As with any antiarrhythmic drug, clinical and electrocardiographic evaluation (including Holter monitoring if necessary for evaluation) are needed to determine whether the desired antiarrhythmic effect has been obtained and to guide titration and dose adjustment.
Satisfactory control can be achieved in most patients by 200 to 300 mg given every eight hours with food or antacid. If satisfactory response has not been achieved at 300 mg q8h, and the patient tolerates MEXITIL (mexiletine hcl) well, a dose of 400 mg q8h may be tried. As the severity of CNS side effects increases with total daily dose, the dose should not exceed 1200 mg/day.
In general, patients with renal failure will require the usual doses of MEXITIL (mexiletine hcl) . Patients with severe liver disease, however, may require lower doses and must be monitored closely. Similarly, marked right-sided congestive heart failure can reduce hepatic metabolism and reduce the needed dose. Plasma level may also be affected by certain concomitant drugs
- Side effects:
MEXITIL (mexiletine hydrochloride, USP) commonly produces reversible gastrointestinal and nervous system adverse reactions but is otherwise well tolerated. MEXITIL (mexiletine hcl) has been evaluated in 483 patients in one-month and three-month controlled studies and in over 10,000 patients in a large compassionate use program. Dosages in the controlled studies ranged from 600-1200 mg/day; some patients (8%) in the compassionate use program were treated with higher daily doses (1600-3200 mg/day). In the three-month controlled trials comparing MEXITIL (mexiletine hcl) to quinidine, procainamide and disopyramide, the most frequent adverse reactions were upper gastrointestinal distress (41%), lightheadedness (10.5%), tremor (12.6%) and coordination difficulties (10.2%). Similar frequency and incidence were observed in the one-month placebo-controlled trial. Although these reactions were generally not serious, and were dose-related and reversible with a reduction in dosage, by taking the drug with food or antacid or by therapy discontinuation, they led to therapy discontinuation in 40% of patients in the controlled trials.
- Warnings and precautions while using this product
Mortality: In the National Heart, Lung and Blood Institute's Cardiac Arrhythmia Suppression Trial (CAST), a long-term, multicentered, randomized, double-blind study in patients with asymptomatic non-life-threatening ventricular arrhythmias who had a myocardial infarction more than six days but less than two years previously, an excessive mortality or non-fatal cardiac arrest rate (7.7%) was seen in patients treated with encainide or flecainide compared with that seen in patients assigned to carefully matched placebo-treated groups (3.0%).
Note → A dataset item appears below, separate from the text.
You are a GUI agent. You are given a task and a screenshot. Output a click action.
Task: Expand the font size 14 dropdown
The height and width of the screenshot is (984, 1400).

The average duration of treatment with encainide or flecainide in this study was ten months.
The applicability of the CAST results to other populations (e.g., those without recent myocardial infarction) is uncertain. Considering the known proarrhythmic properties of MEXITIL (mexiletine hcl) and the lack of evidence of improved survival for any antiarrhythmic drug in patients without life-threatening arrhythmias, the use of MEXITIL (mexiletine hcl) as well as other antiarrhythmic agents should be reserved for patients with life-threatening ventricular arrhythmia.